◆ What you should do ◆
Consider the records below. How many of their lines include the word "computer"? State the number and nothing else.

○ ○ ○

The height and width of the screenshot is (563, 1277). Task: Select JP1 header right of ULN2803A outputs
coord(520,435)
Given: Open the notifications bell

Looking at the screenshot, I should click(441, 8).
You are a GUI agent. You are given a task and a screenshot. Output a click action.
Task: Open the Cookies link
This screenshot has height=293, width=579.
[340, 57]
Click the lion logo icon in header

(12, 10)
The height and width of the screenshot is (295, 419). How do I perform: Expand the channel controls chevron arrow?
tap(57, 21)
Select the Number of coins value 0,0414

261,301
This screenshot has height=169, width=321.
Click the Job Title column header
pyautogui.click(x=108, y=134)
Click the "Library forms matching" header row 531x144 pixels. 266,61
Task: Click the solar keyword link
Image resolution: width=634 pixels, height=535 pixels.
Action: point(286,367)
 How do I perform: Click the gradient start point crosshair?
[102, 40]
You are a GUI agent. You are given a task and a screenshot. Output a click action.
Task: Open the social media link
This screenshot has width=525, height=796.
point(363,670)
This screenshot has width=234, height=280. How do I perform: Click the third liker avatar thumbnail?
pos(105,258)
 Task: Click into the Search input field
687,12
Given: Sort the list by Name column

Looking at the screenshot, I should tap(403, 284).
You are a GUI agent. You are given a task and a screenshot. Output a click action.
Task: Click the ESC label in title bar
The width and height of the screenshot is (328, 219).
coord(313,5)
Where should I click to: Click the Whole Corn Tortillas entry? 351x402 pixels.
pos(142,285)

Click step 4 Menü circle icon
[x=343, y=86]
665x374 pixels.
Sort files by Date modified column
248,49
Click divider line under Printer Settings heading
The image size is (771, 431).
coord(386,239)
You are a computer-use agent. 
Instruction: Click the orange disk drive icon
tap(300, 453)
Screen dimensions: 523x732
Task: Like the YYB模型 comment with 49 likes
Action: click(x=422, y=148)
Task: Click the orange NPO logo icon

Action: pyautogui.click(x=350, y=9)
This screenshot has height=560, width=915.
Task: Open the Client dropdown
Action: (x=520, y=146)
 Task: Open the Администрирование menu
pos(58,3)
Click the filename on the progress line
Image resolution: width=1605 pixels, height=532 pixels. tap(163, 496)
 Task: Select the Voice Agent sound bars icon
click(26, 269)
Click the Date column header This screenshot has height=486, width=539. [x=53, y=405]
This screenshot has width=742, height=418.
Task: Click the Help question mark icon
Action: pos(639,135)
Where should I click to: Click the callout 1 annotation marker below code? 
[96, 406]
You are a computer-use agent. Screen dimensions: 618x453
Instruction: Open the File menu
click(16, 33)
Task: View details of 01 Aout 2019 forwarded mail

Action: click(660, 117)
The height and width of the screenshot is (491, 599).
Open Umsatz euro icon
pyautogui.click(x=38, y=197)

○ ○ ○

◆ Written response ◆
2